% Scalable Realtime Architectures in Python % Jim Baker % jim.baker@{python.org, rackspace.com} @jimbaker
- Key ideas in implementing scalable realtime architectures: partitioning and fault tolerance
- Talk focuses on implications for architectures on Storm, but ideas applicable to other tools
- Such architectures have increasing importance, especially need to be more responsive
- Python code will be shown!
- Core developer of Jython
- Co-author of Definitive Guide to Jython from Apress
- Software developer at Rackspace
- Formerly, founding team member, Ubuntu Juju
- Lecturer in CS at Univ of Colorado at Boulder
- Leader, Boulder/Denver Storm Users meetup
Some examples of what might you want to build, at scale:
- Realtime aggregation - map/reduce, but current, event-at-a-time, not batched - not even in hourly batches
- Realtime dashboards - pulling together relevant info on a service/customer/etc, push to distributed file system (especially in cloud)
- Realtime decision making - to control or optimize some system through a feedback loop
- Consume stream(s) of data as events
- Event-oriented - as an event occurs possibly compute, act, and/or emit to output
- Best effort low latency - milliseconds to seconds. Not hours.
- Often called complex event processing or stream processing
- You might have written your own!
(Hard realtime means provable bounded latency; we are not doing that here!)
Realtime analysis could be as simple as writing a Unix pipeline
$ a *.log | b | c | d > out.txt
with nice properties:
- Composition of reusable filters by using the pipe operator
- Reliability - if pipeline fails, rerun against data files
- Some elided details in previous command line example (tailing, rotation, record format)

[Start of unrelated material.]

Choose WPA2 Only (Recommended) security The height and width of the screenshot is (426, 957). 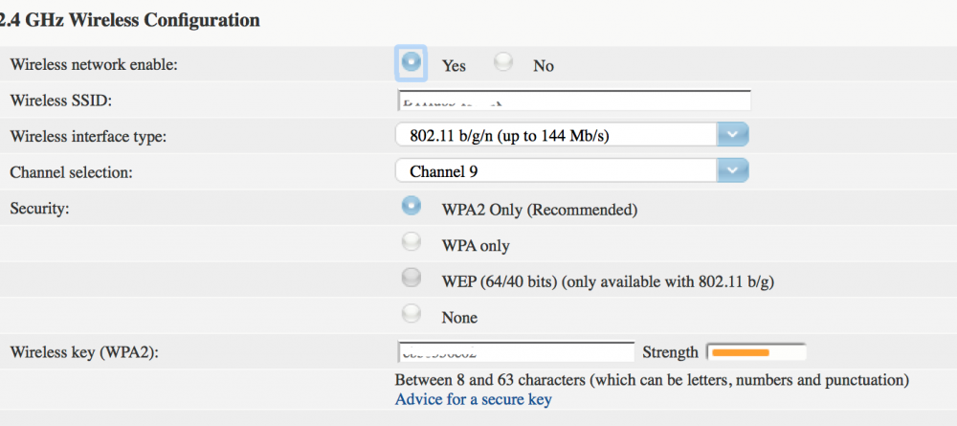tap(412, 206)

- Support for common ops: joins, windows, aggregation
- But much more important: how to scale
Issues with homegrown code or using frameworks like Esper:
- Problem: need to ensure all relevant events about customer is in one place
- Also let customers define policies about what is an alarm
- Then run some computation using policy and events
$\Rightarrow$ produce alarms - Sharding is only a partial solution - what if you have already sharded on some other key?
- Small problems are comparatively easy
-
$\Rightarrow$ So make large problems smaller with divide & conquer -
$\Rightarrow$ Need horizontal scaling -
$\Rightarrow$ But failure becomes increasingly likely at scale -
$\Rightarrow$ And distributed coordination is tough!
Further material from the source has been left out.